EXERCISE AIM:
Only the pictures should be dropped; every line of the data must come back exactly as written.

GIVEN DATA:
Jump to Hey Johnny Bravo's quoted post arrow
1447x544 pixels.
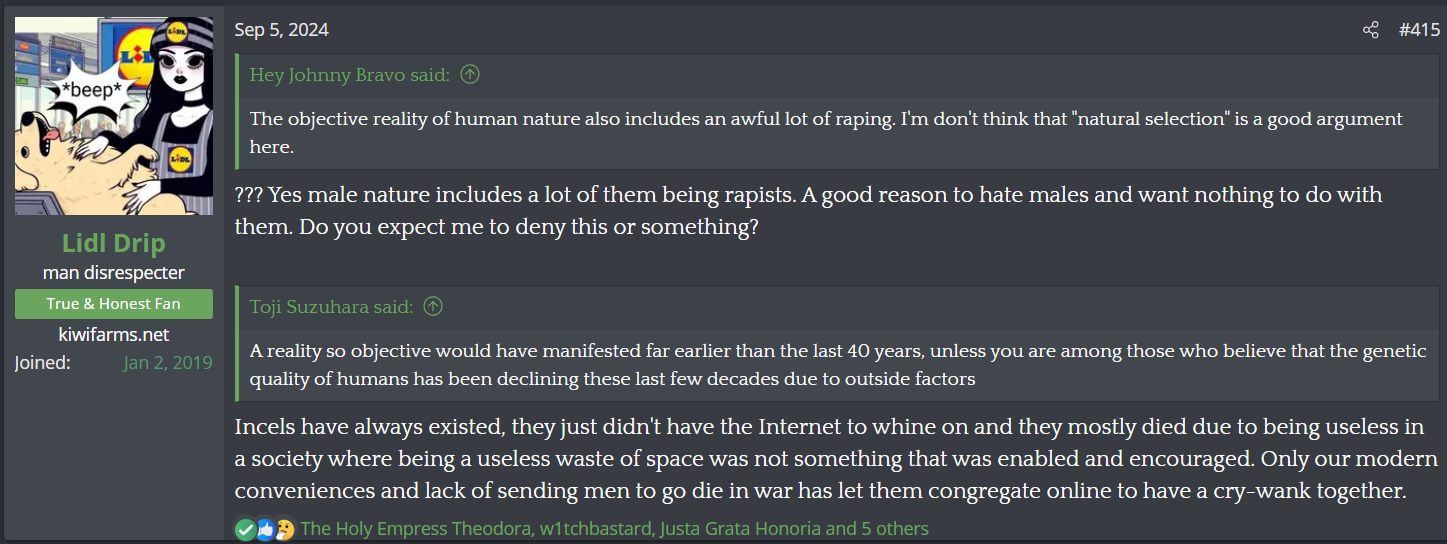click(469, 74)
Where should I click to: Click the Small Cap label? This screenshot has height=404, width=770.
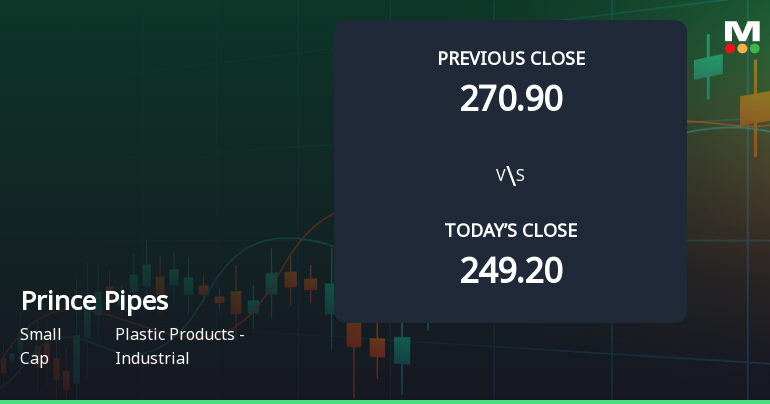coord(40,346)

COMPLETED EXERCISE:
Jump to Hey Johnny Bravo's quoted post arrow
1447x544 pixels.
click(469, 74)
Where should I click to: Click the Small Cap label? This screenshot has height=404, width=770.
coord(40,346)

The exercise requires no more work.